Runic magic is limited to manipulations of existing matter and energy. You can change matter or energy into different matter or energy, but you can't create or destroy matter or energy[3]. These have to be written down (often inscribed into the bodies of the titans) and empowered via the user's life force. Limited primarily by the energy available to empower the runes. More complex effects require larger runic complexes and more energy. Almost entirely what we'd now call Transmutation or Conjuration magic, although little bits of Enchantment and Evocation are possible.

True Sorcery is similar to Skyrim's Thuum--spoken words that enforce change onto reality. The other half of coin, being the raw creation and destruction of energy and matter. Much worse at complex effects, but only limited by the personal strength of the user in resisting backlash. A wyrm with no concern for personal safety or side effects could do major effects. Basically all Evocation, with some conjuration and abjuration.

Songs of Power is intertwining rhythm and words into the world and "tricking" the world into conforming. Mainly had an effect on living creatures. Very limited in its direct effects on "non-living" matter and energy, but can work with the nature spirits to indirectly cause the effects. Mostly enchantment and illusion magics, with some divination.

Non-tyrant mortals (goblins and primitive elves at this point) only have fragmentary access via being taught pieces of runes or fragments of Words or Songs. Wild magic (effectively sorcery) exists, but is highly unpredictable and risky. High chance of blowing yourself up and everything around you.

****************

### CHALLENGE A
In the magic systems text, reproduce everything from "Songs of Power" down to "with some divination.", swapping "nature spirits" for "elemental spirits".
### CHALLENGE B
Name every category of magic, such as Evocation, that the magic systems text uses to describe what each system can do.

### SUPPLIED DATA
****************

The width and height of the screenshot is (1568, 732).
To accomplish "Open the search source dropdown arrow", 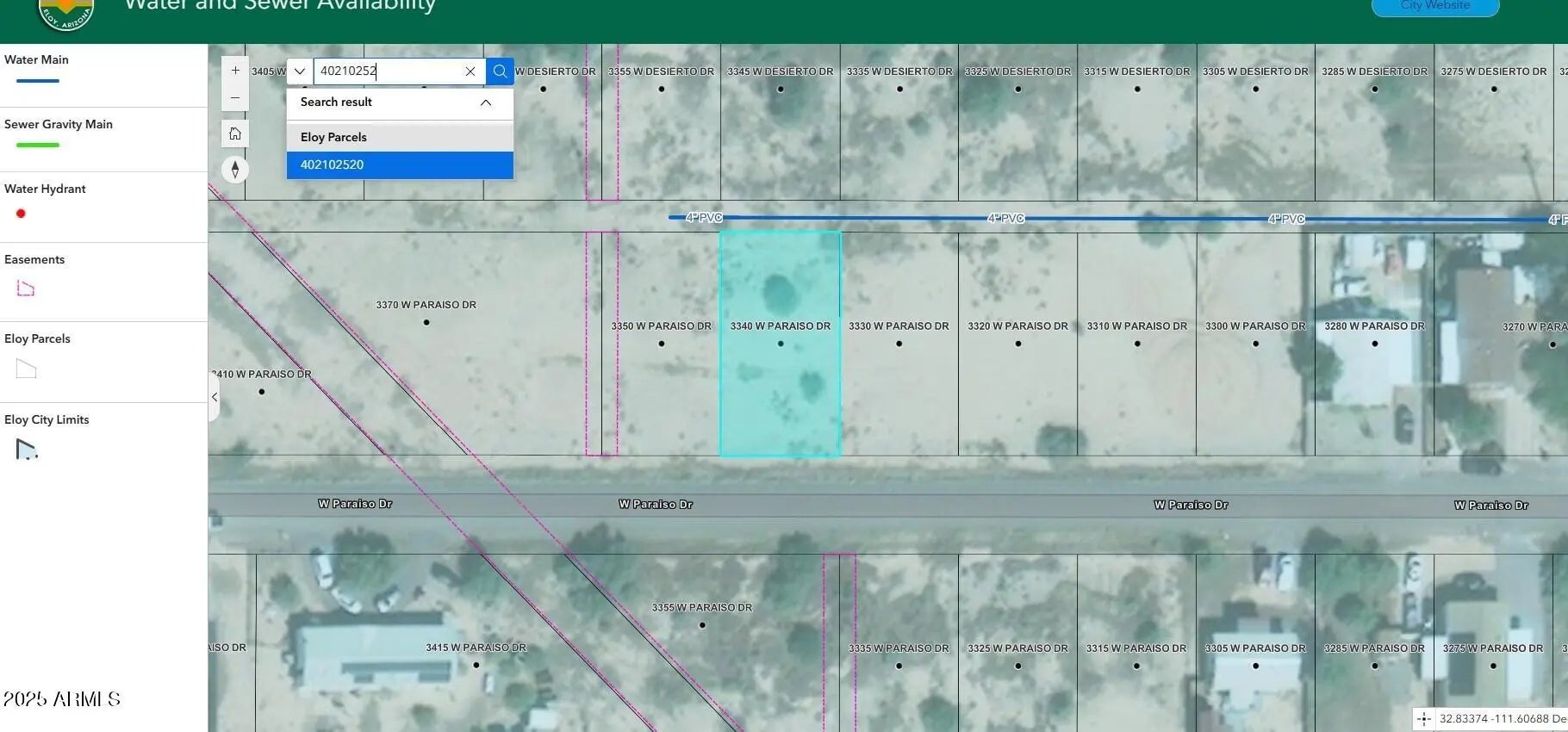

****************

### REPLY A
Songs of Power is intertwining rhythm and words into the world and "tricking" the world into conforming. Mainly had an effect on living creatures. Very limited in its direct effects on "non-living" matter and energy, but can work with the elemental spirits to indirectly cause the effects. Mostly enchantment and illusion magics, with some divination.

### REPLY B
Transmutation, Conjuration, Enchantment, Evocation, abjuration, illusion, divination